-- Records provided follows --

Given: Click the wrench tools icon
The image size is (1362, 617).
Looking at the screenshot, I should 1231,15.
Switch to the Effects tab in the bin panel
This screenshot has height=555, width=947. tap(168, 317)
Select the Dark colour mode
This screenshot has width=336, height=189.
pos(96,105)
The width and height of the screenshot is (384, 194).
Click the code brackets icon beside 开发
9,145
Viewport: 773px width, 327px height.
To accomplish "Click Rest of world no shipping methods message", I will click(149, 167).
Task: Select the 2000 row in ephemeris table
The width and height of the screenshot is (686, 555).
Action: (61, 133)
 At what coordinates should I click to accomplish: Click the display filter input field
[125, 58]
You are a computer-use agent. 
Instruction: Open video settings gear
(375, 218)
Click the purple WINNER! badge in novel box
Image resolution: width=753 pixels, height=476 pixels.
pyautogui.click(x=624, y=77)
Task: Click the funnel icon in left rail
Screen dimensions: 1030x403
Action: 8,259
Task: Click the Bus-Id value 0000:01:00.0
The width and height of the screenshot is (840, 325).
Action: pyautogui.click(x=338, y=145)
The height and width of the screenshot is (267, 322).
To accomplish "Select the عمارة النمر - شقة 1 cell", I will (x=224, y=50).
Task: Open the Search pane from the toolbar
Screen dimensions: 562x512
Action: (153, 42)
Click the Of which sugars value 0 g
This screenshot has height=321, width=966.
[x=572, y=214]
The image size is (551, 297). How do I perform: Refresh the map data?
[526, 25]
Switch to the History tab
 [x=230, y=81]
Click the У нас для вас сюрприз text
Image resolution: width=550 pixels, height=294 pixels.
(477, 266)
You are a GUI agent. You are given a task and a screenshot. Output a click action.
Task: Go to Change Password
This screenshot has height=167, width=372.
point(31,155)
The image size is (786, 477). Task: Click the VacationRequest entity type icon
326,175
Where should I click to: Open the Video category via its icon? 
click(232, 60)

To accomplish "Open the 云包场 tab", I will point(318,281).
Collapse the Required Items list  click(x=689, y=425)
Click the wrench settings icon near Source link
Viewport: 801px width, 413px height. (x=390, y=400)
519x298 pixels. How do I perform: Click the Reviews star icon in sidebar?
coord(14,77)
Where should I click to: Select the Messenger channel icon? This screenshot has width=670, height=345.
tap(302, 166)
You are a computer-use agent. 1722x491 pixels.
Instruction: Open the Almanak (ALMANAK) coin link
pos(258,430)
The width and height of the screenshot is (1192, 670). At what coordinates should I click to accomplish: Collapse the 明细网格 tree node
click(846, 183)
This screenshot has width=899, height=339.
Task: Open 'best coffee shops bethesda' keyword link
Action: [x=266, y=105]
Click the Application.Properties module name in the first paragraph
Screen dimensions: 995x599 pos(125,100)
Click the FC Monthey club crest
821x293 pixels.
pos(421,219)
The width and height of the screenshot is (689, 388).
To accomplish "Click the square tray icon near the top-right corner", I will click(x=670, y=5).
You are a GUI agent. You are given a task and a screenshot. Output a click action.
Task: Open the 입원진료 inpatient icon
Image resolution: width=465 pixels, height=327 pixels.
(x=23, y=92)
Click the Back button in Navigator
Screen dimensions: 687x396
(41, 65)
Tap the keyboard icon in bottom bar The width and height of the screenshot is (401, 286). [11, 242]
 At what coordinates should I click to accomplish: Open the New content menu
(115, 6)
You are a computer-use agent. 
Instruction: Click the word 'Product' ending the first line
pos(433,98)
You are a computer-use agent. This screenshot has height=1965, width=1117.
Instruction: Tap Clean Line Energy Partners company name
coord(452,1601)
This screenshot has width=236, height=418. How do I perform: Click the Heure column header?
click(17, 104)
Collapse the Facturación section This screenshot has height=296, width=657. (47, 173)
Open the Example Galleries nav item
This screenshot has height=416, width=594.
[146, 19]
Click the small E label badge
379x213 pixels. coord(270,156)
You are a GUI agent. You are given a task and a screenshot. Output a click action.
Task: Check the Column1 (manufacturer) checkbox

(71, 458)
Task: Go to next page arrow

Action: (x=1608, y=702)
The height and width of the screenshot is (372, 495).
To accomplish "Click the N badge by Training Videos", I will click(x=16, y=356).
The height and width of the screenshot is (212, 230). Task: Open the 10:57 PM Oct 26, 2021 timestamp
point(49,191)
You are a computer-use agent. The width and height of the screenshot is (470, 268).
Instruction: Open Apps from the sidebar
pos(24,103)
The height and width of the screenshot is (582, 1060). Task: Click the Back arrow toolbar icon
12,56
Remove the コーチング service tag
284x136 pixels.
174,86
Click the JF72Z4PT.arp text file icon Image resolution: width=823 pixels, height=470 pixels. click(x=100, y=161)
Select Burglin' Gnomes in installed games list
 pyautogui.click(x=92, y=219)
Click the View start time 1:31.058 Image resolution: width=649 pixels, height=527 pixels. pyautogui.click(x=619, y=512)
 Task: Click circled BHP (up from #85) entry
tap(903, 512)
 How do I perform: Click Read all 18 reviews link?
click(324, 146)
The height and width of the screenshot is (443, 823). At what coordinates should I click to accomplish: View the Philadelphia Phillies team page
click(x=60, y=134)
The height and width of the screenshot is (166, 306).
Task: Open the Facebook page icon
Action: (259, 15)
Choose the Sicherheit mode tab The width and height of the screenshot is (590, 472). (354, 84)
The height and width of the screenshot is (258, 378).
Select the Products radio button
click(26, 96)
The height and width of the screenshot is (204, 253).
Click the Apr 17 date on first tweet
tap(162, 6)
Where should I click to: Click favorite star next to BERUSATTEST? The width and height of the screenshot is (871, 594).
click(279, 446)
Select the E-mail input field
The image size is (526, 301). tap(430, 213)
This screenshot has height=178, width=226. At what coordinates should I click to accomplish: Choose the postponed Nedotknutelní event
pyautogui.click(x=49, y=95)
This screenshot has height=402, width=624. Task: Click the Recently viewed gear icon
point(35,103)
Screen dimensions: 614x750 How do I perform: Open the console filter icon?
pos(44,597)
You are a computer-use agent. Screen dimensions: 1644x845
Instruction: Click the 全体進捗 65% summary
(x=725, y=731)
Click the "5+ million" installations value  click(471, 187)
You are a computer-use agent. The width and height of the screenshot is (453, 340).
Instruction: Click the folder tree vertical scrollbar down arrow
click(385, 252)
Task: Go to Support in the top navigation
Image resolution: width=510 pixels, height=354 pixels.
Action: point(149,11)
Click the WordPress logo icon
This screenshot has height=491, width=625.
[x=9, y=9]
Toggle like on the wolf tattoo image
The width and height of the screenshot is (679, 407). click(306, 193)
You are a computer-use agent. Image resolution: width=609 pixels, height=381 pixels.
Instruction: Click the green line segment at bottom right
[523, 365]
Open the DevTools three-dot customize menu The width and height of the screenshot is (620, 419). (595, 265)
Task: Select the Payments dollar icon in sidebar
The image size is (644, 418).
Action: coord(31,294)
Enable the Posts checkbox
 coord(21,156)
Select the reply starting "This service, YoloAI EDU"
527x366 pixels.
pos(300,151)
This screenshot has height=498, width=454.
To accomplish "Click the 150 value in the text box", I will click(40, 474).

-- Records provided concluded --

## Work request
Each of the records should be written out precisely as given.

## Solution for this problem
Given: Click the wrench tools icon
The image size is (1362, 617).
Looking at the screenshot, I should 1231,15.
Switch to the Effects tab in the bin panel
This screenshot has height=555, width=947. tap(168, 317)
Select the Dark colour mode
This screenshot has width=336, height=189.
pos(96,105)
The width and height of the screenshot is (384, 194).
Click the code brackets icon beside 开发
9,145
Viewport: 773px width, 327px height.
To accomplish "Click Rest of world no shipping methods message", I will click(149, 167).
Task: Select the 2000 row in ephemeris table
The width and height of the screenshot is (686, 555).
Action: (61, 133)
 At what coordinates should I click to accomplish: Click the display filter input field
[125, 58]
You are a computer-use agent. 
Instruction: Open video settings gear
(375, 218)
Click the purple WINNER! badge in novel box
Image resolution: width=753 pixels, height=476 pixels.
pyautogui.click(x=624, y=77)
Task: Click the funnel icon in left rail
Screen dimensions: 1030x403
Action: 8,259
Task: Click the Bus-Id value 0000:01:00.0
The width and height of the screenshot is (840, 325).
Action: pyautogui.click(x=338, y=145)
The height and width of the screenshot is (267, 322).
To accomplish "Select the عمارة النمر - شقة 1 cell", I will (x=224, y=50).
Task: Open the Search pane from the toolbar
Screen dimensions: 562x512
Action: (153, 42)
Click the Of which sugars value 0 g
This screenshot has height=321, width=966.
[x=572, y=214]
The image size is (551, 297). How do I perform: Refresh the map data?
[526, 25]
Switch to the History tab
 [x=230, y=81]
Click the У нас для вас сюрприз text
Image resolution: width=550 pixels, height=294 pixels.
(477, 266)
You are a GUI agent. You are given a task and a screenshot. Output a click action.
Task: Go to Change Password
This screenshot has height=167, width=372.
point(31,155)
The image size is (786, 477). Task: Click the VacationRequest entity type icon
326,175
Where should I click to: Open the Video category via its icon? 
click(232, 60)

To accomplish "Open the 云包场 tab", I will point(318,281).
Collapse the Required Items list  click(x=689, y=425)
Click the wrench settings icon near Source link
Viewport: 801px width, 413px height. (x=390, y=400)
519x298 pixels. How do I perform: Click the Reviews star icon in sidebar?
coord(14,77)
Where should I click to: Select the Messenger channel icon? This screenshot has width=670, height=345.
tap(302, 166)
You are a computer-use agent. 1722x491 pixels.
Instruction: Open the Almanak (ALMANAK) coin link
pos(258,430)
The width and height of the screenshot is (1192, 670). At what coordinates should I click to accomplish: Collapse the 明细网格 tree node
click(846, 183)
This screenshot has width=899, height=339.
Task: Open 'best coffee shops bethesda' keyword link
Action: [x=266, y=105]
Click the Application.Properties module name in the first paragraph
Screen dimensions: 995x599 pos(125,100)
Click the FC Monthey club crest
821x293 pixels.
pos(421,219)
The width and height of the screenshot is (689, 388).
To accomplish "Click the square tray icon near the top-right corner", I will click(x=670, y=5).
You are a GUI agent. You are given a task and a screenshot. Output a click action.
Task: Open the 입원진료 inpatient icon
Image resolution: width=465 pixels, height=327 pixels.
(x=23, y=92)
Click the Back button in Navigator
Screen dimensions: 687x396
(41, 65)
Tap the keyboard icon in bottom bar The width and height of the screenshot is (401, 286). [11, 242]
 At what coordinates should I click to accomplish: Open the New content menu
(115, 6)
You are a computer-use agent. 
Instruction: Click the word 'Product' ending the first line
pos(433,98)
You are a computer-use agent. This screenshot has height=1965, width=1117.
Instruction: Tap Clean Line Energy Partners company name
coord(452,1601)
This screenshot has width=236, height=418. How do I perform: Click the Heure column header?
click(17, 104)
Collapse the Facturación section This screenshot has height=296, width=657. (47, 173)
Open the Example Galleries nav item
This screenshot has height=416, width=594.
[146, 19]
Click the small E label badge
379x213 pixels. coord(270,156)
You are a GUI agent. You are given a task and a screenshot. Output a click action.
Task: Check the Column1 (manufacturer) checkbox

(71, 458)
Task: Go to next page arrow

Action: (x=1608, y=702)
The height and width of the screenshot is (372, 495).
To accomplish "Click the N badge by Training Videos", I will click(x=16, y=356).
The height and width of the screenshot is (212, 230). Task: Open the 10:57 PM Oct 26, 2021 timestamp
point(49,191)
You are a computer-use agent. The width and height of the screenshot is (470, 268).
Instruction: Open Apps from the sidebar
pos(24,103)
The height and width of the screenshot is (582, 1060). Task: Click the Back arrow toolbar icon
12,56
Remove the コーチング service tag
284x136 pixels.
174,86
Click the JF72Z4PT.arp text file icon Image resolution: width=823 pixels, height=470 pixels. click(x=100, y=161)
Select Burglin' Gnomes in installed games list
 pyautogui.click(x=92, y=219)
Click the View start time 1:31.058 Image resolution: width=649 pixels, height=527 pixels. pyautogui.click(x=619, y=512)
 Task: Click circled BHP (up from #85) entry
tap(903, 512)
 How do I perform: Click Read all 18 reviews link?
click(324, 146)
The height and width of the screenshot is (443, 823). At what coordinates should I click to accomplish: View the Philadelphia Phillies team page
click(x=60, y=134)
The height and width of the screenshot is (166, 306).
Task: Open the Facebook page icon
Action: (259, 15)
Choose the Sicherheit mode tab The width and height of the screenshot is (590, 472). (354, 84)
The height and width of the screenshot is (258, 378).
Select the Products radio button
click(26, 96)
The height and width of the screenshot is (204, 253).
Click the Apr 17 date on first tweet
tap(162, 6)
Where should I click to: Click favorite star next to BERUSATTEST? The width and height of the screenshot is (871, 594).
click(279, 446)
Select the E-mail input field
The image size is (526, 301). tap(430, 213)
This screenshot has height=178, width=226. At what coordinates should I click to accomplish: Choose the postponed Nedotknutelní event
pyautogui.click(x=49, y=95)
This screenshot has height=402, width=624. Task: Click the Recently viewed gear icon
point(35,103)
Screen dimensions: 614x750 How do I perform: Open the console filter icon?
pos(44,597)
You are a computer-use agent. Screen dimensions: 1644x845
Instruction: Click the 全体進捗 65% summary
(x=725, y=731)
Click the "5+ million" installations value  click(471, 187)
You are a computer-use agent. The width and height of the screenshot is (453, 340).
Instruction: Click the folder tree vertical scrollbar down arrow
click(385, 252)
Task: Go to Support in the top navigation
Image resolution: width=510 pixels, height=354 pixels.
Action: point(149,11)
Click the WordPress logo icon
This screenshot has height=491, width=625.
[x=9, y=9]
Toggle like on the wolf tattoo image
The width and height of the screenshot is (679, 407). click(306, 193)
You are a computer-use agent. Image resolution: width=609 pixels, height=381 pixels.
Instruction: Click the green line segment at bottom right
[523, 365]
Open the DevTools three-dot customize menu The width and height of the screenshot is (620, 419). (595, 265)
Task: Select the Payments dollar icon in sidebar
The image size is (644, 418).
Action: coord(31,294)
Enable the Posts checkbox
 coord(21,156)
Select the reply starting "This service, YoloAI EDU"
527x366 pixels.
pos(300,151)
This screenshot has height=498, width=454.
To accomplish "Click the 150 value in the text box", I will click(40, 474).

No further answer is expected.